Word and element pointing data
══════

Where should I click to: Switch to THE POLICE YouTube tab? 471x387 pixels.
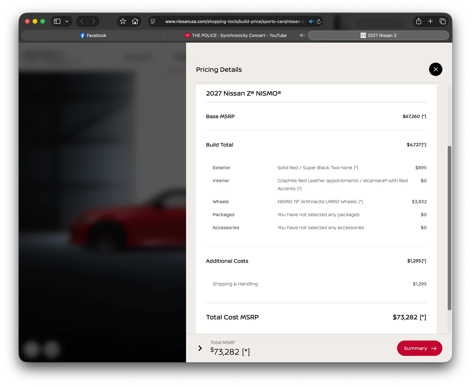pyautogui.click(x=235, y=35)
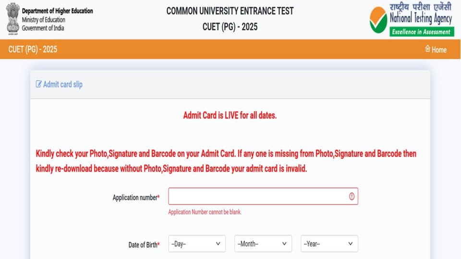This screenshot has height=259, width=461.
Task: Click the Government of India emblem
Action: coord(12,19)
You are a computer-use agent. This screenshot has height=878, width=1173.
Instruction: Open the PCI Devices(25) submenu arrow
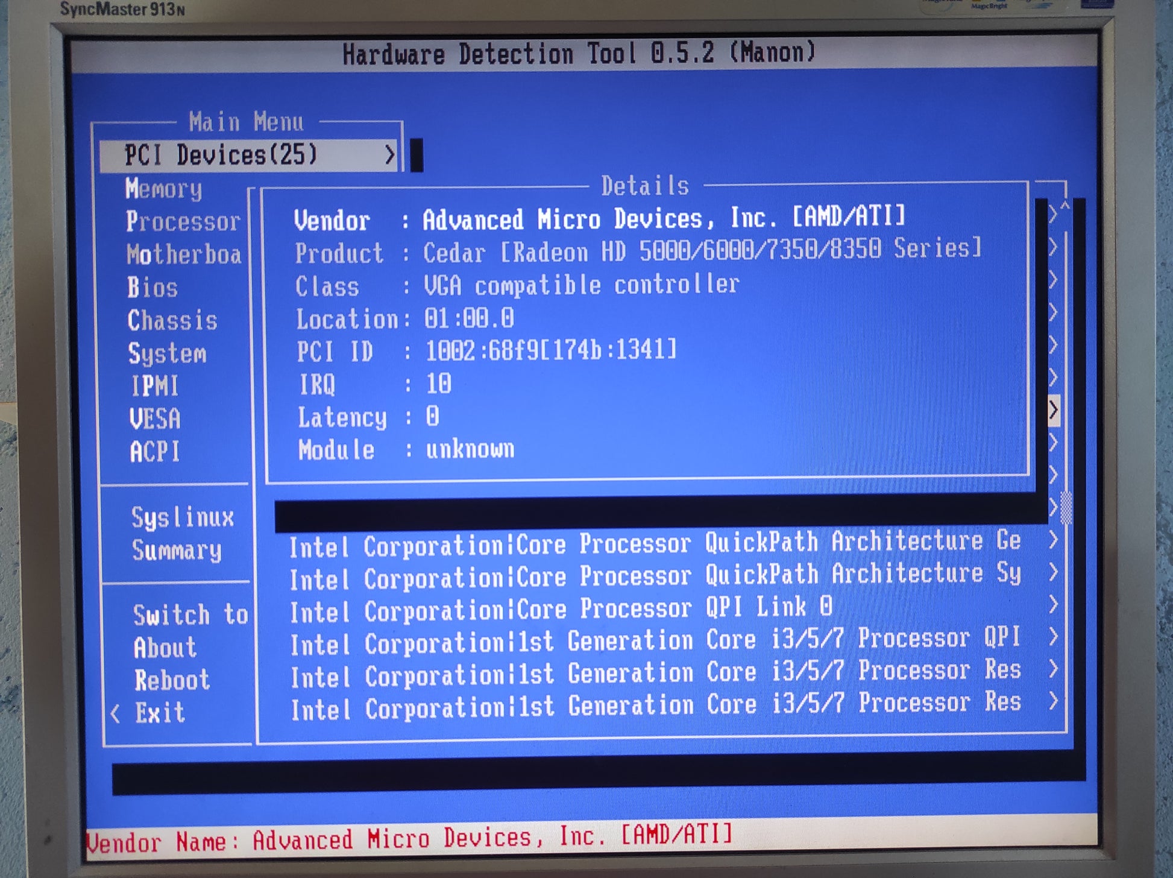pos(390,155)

══════

Short exercise
Lay out the data above as a Markdown table with two columns, Row and Line, giving each line its row number and skipping blank lines. Leave the pictures out.

Result for this task
| Row | Line |
|---|---|
| 1 | Where should I click to: Switch to THE POLICE YouTube tab? 471x387 pixels. |
| 2 | pyautogui.click(x=235, y=35) |
| 3 | This screenshot has height=259, width=461. |
| 4 | Task: Click the Government of India emblem |
| 5 | Action: coord(12,19) |
| 6 | You are a computer-use agent. This screenshot has height=878, width=1173. |
| 7 | Instruction: Open the PCI Devices(25) submenu arrow |
| 8 | pos(390,155) |